A sustained combination of visionary leadership and governance at the municipal level, strong inter-sectoral cooperation at the programmatic level, and active community participation is needed to achieve a healthy form of urbanisation. A society must ensure the value of health, and keep it high on the global political agenda.
Global health needs a strong global response and international collective action. During the Mayors’ Summit of 4th Global Conference of Alliance of Healthy Cities in October 2010 in Gangnam-su, Seoul, Korea, the Gangnam Declaration of Health City reaffirmed the commitment of leaders of cities, towns, communities, non-government organizations, private sectors and academia to the development of ‘Healthy Cities’ so as to address the social determinants of health and reduction of health inequity. This also empowers people’s capacity in personal health improvement, and enhances health care services – particularly preventive services to vulnerable population groups.
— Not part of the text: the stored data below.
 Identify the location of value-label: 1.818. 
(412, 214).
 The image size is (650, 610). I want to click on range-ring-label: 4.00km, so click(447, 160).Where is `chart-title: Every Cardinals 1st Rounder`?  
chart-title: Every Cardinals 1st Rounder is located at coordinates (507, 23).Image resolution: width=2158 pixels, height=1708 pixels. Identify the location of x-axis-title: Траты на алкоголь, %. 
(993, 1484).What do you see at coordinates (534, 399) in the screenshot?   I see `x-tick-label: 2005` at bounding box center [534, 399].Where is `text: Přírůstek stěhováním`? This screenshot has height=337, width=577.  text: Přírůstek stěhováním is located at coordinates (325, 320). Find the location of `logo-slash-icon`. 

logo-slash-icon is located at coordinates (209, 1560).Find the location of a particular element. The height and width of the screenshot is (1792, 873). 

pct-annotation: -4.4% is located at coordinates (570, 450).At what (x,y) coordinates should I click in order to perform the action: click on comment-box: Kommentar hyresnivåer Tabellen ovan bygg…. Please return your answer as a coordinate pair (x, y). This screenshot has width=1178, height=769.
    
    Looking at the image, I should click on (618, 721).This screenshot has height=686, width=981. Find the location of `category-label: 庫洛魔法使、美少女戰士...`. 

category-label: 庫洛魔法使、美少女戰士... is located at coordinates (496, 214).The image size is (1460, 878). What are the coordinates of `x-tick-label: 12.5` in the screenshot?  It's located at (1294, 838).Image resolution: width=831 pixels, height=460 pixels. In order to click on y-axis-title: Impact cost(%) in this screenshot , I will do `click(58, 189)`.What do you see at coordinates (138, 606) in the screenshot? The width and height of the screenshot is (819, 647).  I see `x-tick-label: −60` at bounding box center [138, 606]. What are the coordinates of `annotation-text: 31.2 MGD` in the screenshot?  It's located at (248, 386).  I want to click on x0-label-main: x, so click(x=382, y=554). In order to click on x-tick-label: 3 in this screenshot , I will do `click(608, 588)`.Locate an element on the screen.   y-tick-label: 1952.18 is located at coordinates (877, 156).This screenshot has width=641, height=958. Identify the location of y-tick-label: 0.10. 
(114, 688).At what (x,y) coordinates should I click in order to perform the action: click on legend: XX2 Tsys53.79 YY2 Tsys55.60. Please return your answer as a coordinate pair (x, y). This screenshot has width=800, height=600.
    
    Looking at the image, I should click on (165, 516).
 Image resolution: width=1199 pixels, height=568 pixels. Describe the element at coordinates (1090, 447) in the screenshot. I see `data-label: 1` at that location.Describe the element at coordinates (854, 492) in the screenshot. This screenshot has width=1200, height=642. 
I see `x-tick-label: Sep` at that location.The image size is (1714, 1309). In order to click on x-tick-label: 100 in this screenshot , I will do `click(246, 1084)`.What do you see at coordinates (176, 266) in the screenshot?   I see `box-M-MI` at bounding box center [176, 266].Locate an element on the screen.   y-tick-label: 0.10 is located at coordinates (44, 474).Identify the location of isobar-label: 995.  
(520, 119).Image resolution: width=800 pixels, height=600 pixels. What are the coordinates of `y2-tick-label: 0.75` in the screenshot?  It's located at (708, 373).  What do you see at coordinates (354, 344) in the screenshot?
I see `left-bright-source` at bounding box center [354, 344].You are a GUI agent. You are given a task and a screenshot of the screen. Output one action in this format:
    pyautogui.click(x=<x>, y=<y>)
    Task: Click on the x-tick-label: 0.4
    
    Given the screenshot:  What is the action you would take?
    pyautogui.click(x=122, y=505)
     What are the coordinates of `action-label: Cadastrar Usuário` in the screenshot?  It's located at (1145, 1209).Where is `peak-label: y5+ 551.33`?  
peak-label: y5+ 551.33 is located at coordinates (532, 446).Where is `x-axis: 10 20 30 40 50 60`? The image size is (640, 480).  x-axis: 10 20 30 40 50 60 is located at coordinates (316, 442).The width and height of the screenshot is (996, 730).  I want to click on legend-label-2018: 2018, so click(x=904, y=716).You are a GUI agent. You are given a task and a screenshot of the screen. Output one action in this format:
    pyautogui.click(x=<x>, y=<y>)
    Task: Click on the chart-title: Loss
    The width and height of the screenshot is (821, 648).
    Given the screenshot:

The term wealth refers to not just economic capital, but also includes three other forms of capital: social, natural and human capital. This is why an improved global economic situation would not solve the major problems facing health issues alone. Global health initiatives need to invest in improving health through Setting Approaches where people live, study, work and play. A comprehensive range of sectors within society is involved, rather than sole reliance on health care systems. Thus, global health can truly lead to global wealth only if we recognise the importance of contributions from non-health sectors to population health, and don’t rely solely on the WHO as the only international organization for the promotion of global health. This will lead to the creation of a healthy community with high levels of social, ecological, human and economic ‘capital’, a combination of which may be regarded as ‘community capital’ bringing wealth to the society.
Prof Albert Lee is Professor of Public Health and Primary Care at The Chinese University of Hong Kong, Adjunct Professor of Applied Health Science at Indiana University, US, and Visiting Professor of International Health Development at Brighton University, UK. He is WHO Temporary Advisor on Healthy Cities, School Health and Health Promotion.